**SOURCE TEXT**.
------

Outfox, the parent of both companies since they merged nearly six months ago, filed for Chapter 7 bankruptcy liquidation in Delaware. In court documents, Outfox estimated no funds would be available to pay unsecured creditors after administrative costs were paid. The company estimated its assets at between $10 million and $50 million, and estimated its liabilities to be worth the same.

Foxtrot had 33 stores, about half of which were located in Chicago, while Dom’s had two locations, one in Lincoln Park and one in Old Town. All the stores closed suddenly April 23; some employees told the Tribune they learned they were out of jobs in the middle of their shifts that day.

Three lawsuits were swiftly filed against the company in federal court in Chicago alleging violations of the federal and/or state Worker Adjustment and Retraining Notification Acts, both of which require 60 days’ notice for mass layoffs by certain large employers. The Illinois Department of Labor said it had received a complaint about the closures and had opened an investigation into whether the company had violated the state WARN Act.

FAQs provided to workers said they would only be paid through the date the stores closed. The lawsuits filed against the company seek backpay for laid off staff.

The company is also facing a lawsuit from suppliers Anthony Marano Company and Market Cuts LLC, which allege Dom’s failed to pay them for $208,000 worth of products.

Former Foxtrot and Dom’s executives have not responded to the Tribune’s requests for comment since the closures. A source familiar with the company’s prior expansion plans, however, previously told the Tribune that Outfox had been meeting with investors, landlords and bankers in the weeks leading up to the closures in hopes of staying afloat.

------

**DATA EXCERPT**.
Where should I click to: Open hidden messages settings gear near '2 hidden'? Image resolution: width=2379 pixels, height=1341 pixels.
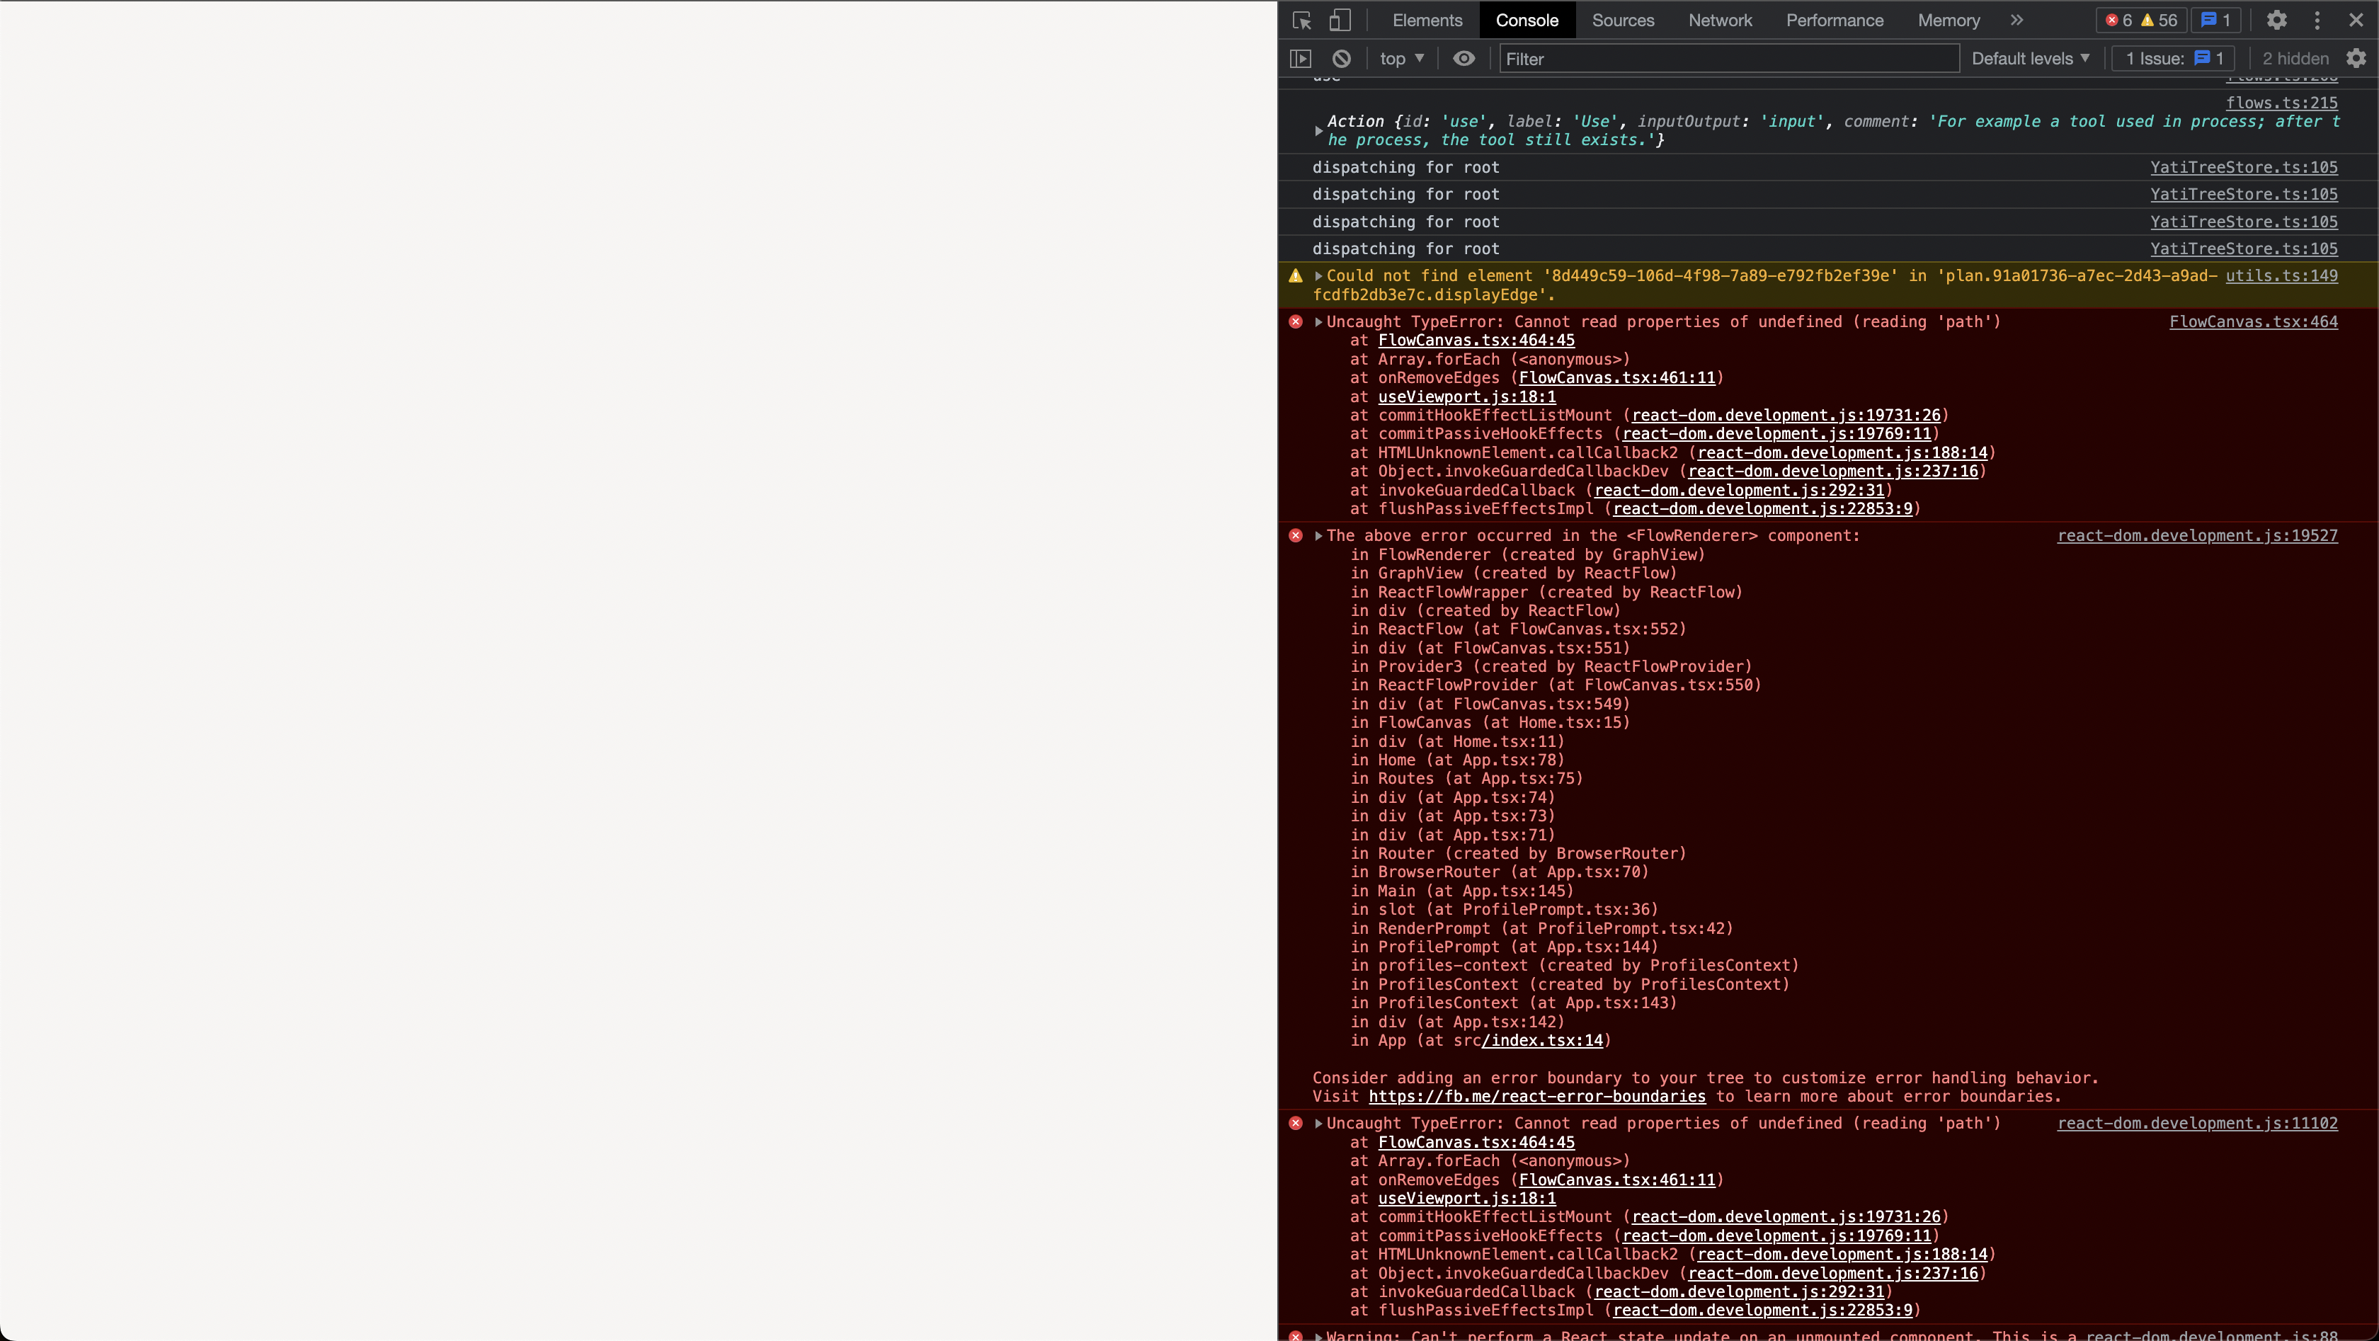(2358, 58)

------

**COMPLETE THE FOLLOWING**.
(A) Based on the article on the Foxtrot and Dom's closures, decide whether each statement agrees with it: (i) Outfox filed for Chapter 7 bankruptcy liquidation in Delaware; (ii) Dom's had three locations; (iii) the Illinois Department of Labor opened an investigation into the closures. Answer yes or no for each and quote the words that decide it.
(B) According to the article on the Foxtrot and Dom's closures, how much do the suppliers allege Dom's failed to pay them for products?
(C) Repeat word for word the passage of the article on the Foxtrot and Dom's closures starting at "Outfox, the parent" and ending at "shifts that day.".
The data is separate material and has no connection to the article on the Foxtrot and Dom's closures.

**THE REPLIES**.
(A)
(i) Yes: "filed for Chapter 7 bankruptcy liquidation in Delaware"
(ii) No: "Dom’s had two locations"
(iii) Yes: "had opened an investigation into whether the company had violated the state WARN Act"

(B) $208,000

(C)
Outfox, the parent of both companies since they merged nearly six months ago, filed for Chapter 7 bankruptcy liquidation in Delaware. In court documents, Outfox estimated no funds would be available to pay unsecured creditors after administrative costs were paid. The company estimated its assets at between $10 million and $50 million, and estimated its liabilities to be worth the same.

Foxtrot had 33 stores, about half of which were located in Chicago, while Dom’s had two locations, one in Lincoln Park and one in Old Town. All the stores closed suddenly April 23; some employees told the Tribune they learned they were out of jobs in the middle of their shifts that day.